GOAL OF THE EXERCISE: Please copy each line below that contains the string "Given".

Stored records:
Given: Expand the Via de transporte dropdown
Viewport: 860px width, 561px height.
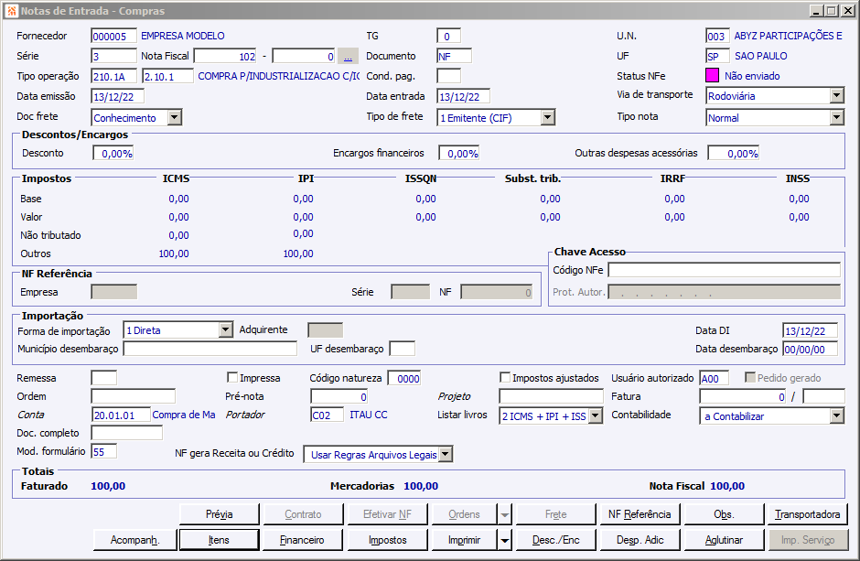Looking at the screenshot, I should [836, 96].
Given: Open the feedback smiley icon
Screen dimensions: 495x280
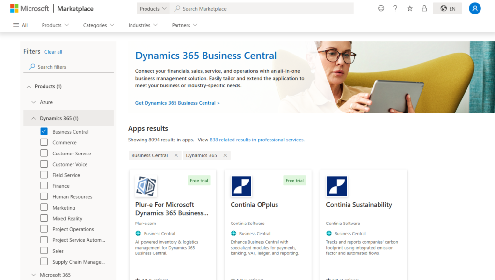Looking at the screenshot, I should pos(381,8).
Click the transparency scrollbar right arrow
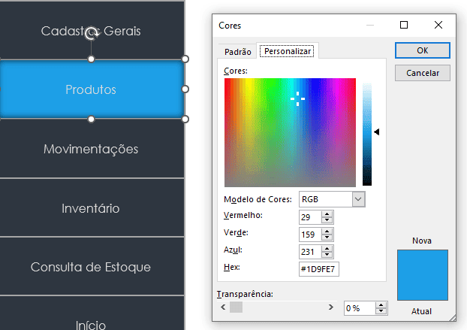The height and width of the screenshot is (330, 467). coord(331,307)
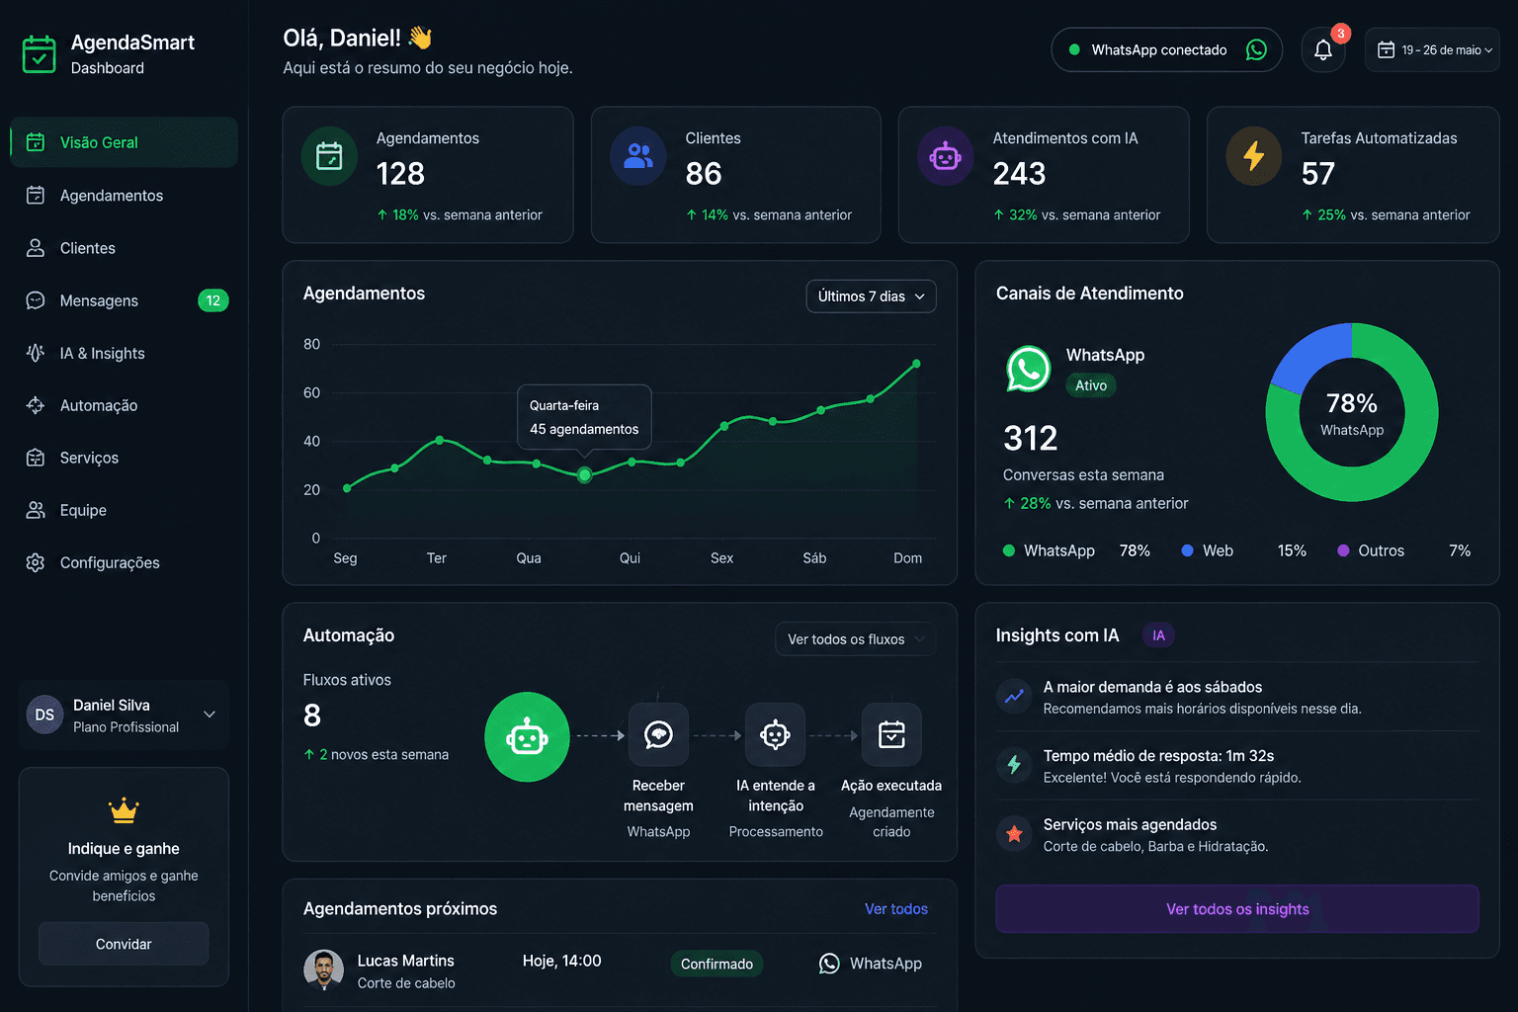Click the Ver todos os insights button
Screen dimensions: 1518x1012
pos(1236,909)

REPLY:
Given: Expand the Via de transporte dropdown
Given: Open the feedback smiley icon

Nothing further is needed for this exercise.